It is widely considered that Rabal's best performances came after Francisco Franco's death in 1975. In the 1980s, Rabal starred in Los Santos Inocentes - winning the Award for Best Actor at the Cannes Film Festival - in El Disputado Voto del Señor Cayo and also in the TV series Juncal. In 1989, he was a member of the jury at the 39th Berlin International Film Festival. In 1999 he played the part of Francisco Goya in Carlos Saura's Goya en Burdeos, winning a Goya Award for Best Actor.

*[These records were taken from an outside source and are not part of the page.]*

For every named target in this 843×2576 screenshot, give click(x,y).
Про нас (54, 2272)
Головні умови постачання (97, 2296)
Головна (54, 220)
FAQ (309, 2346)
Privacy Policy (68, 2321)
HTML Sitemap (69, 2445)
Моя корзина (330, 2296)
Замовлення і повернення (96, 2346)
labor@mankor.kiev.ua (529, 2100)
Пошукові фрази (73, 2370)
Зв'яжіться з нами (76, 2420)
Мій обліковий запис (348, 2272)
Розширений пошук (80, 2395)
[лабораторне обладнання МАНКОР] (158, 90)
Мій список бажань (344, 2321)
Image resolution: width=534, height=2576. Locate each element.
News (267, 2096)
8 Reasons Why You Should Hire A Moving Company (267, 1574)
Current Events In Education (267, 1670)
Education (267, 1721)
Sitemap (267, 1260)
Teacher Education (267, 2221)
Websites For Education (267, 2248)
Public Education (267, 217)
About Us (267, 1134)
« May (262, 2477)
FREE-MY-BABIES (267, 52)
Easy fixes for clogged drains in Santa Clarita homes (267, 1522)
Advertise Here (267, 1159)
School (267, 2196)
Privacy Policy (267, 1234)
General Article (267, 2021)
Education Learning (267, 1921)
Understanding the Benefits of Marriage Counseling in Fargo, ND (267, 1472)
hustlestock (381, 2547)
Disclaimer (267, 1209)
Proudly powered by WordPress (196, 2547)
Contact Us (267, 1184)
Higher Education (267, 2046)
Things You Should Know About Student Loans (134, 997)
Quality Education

Rabal's final movie was Dagon, directed by Stuart Gordon. The film, which was released after Rabal's death in 2001, was dedicated to him. The dedication, which appears before the end credits, reads: "Dedicated to Francisco Rabal, a wonderful actor and even better human being."

== Death ==
Rabal died in 2001 from compensatory dilating emphysema while on an airplane travelling to Bordeaux, returning from having received an Award at the Montreal World Film Festival. His death happened only a few weeks before he was due to collect the lifetime Donostia Award at the San Sebastián International Film Festival. The award was accepted by his grandson, Liberto Rabal, also an actor.

== Legacy ==
Francisco Rabal is the only Spanish actor to have received an honoris causa doctoral degree from the University of Murcia. Murcia's Film Library and Cinematheque, Filmoteca Regional Francisco Rabal, created in 2004 as a meeting point for movie lovers, was named after him.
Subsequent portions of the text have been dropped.